Ces deux séries, qui enregistrent les plus grands scores d’audience après les feuilletons, se caractérisent par leur manque de rigueur au niveau du traitement scénaristique, la facilité du jeu des acteurs basés sur les pitreries et une mise en scène basique et paresseuse. Faire participer des animaux est une bonne idée lorsque ceux-ci sont utilisés à bon escient. Amira la vache dans «Kesmat Wkhayen» aurait eu une meilleure place et aurait pu être la véritable héroïne de la série si le scénario avait été bien élaboré. De même, les ânes apparus négligemment dans « El Harba » juste pour une vanne.

Cette année, aucune chaîne n’a accouché d’un véritable succès. Même la Wataniya 1 qui a tenté un coup de poker en misant sur l’une des grandes figures de  «Choufli Hal», Kamel Touati, a réalisé des audiences moyennes. A trop vouloir éviter les bouffonneries à quatre balles, «Zanqat El Bacha» rate le coche, celui de faire rire même avec un Kamel Touati qui essaie de se renouveler et de ne pas reproduire le personnage du psy de «Choufli Hal». Les situations présentées ont été rabâchées de multiples fois et ne provoquent ni l’intérêt ni le rire des téléspectateurs.  De même «Emboutillage» sur Hannibal TV, une série has been avec un Noureddine Ben Ayed qui a du mal à décoller de ses premiers rôles à la télévision.

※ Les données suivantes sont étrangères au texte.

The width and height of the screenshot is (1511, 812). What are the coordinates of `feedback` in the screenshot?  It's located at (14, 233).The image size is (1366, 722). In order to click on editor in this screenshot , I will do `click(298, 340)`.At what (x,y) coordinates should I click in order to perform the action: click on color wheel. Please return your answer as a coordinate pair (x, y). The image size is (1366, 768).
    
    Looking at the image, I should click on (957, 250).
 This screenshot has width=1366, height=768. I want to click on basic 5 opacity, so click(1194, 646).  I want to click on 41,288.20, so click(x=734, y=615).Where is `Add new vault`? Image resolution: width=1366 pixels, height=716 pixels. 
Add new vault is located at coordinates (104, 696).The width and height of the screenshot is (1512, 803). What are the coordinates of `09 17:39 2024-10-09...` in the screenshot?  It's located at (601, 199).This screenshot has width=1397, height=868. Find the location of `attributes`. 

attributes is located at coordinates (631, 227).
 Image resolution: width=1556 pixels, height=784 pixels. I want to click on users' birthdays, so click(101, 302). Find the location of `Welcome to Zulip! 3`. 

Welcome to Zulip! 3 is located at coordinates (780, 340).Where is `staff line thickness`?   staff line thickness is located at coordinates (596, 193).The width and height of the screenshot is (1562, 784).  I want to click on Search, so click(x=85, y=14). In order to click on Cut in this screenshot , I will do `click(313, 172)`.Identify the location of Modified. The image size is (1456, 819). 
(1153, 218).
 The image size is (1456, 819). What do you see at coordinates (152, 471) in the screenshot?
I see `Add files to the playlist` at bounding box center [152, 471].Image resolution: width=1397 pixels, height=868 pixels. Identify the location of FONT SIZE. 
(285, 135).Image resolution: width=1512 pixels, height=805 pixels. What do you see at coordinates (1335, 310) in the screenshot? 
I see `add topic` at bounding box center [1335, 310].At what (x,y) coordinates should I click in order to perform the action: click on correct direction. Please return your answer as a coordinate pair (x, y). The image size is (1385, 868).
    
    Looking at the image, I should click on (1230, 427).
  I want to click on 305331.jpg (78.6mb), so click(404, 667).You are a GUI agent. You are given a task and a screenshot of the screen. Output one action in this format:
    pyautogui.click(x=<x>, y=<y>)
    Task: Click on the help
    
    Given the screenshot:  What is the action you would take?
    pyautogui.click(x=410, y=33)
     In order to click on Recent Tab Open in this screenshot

«Dar Nana» sur Attessia est réalisée à l’anglaise avec un grand soin au niveau esthétique. De l’humour décalé et recherché, des acteurs qui font de la haute voltige, notamment Mohamed Ali Ben Jemaâ en valet, Rabeb Srairi et Mouna Noureddine. Si tout est bien dans le meilleur des mondes possibles, alors qu’est-ce qui cloche dans « Dar Nana » ? Sans doute l’invraisemblance avec la réalité tunisienne. Cette vieille nana vivant seule, entourée de ses domestiques, est d’un autre temps et n’a pas d’équivalent sous nos cieux. On focalise sur les domestiques dont les propos tournent en rond au fil des épisodes. Jusque-là on ne voit rien arriver. Le spectateur en quête de réalisme ne se retrouve pas dans ce genre de format où il y a une prise de risque et où les genres sont brouillés. Malheureusement, aucune de ces séries n’a pu reproduire le succès de «Choufli Hal». Celui-ci a encore de beaux jours devant lui, puisque le public ne semble pas décrocher.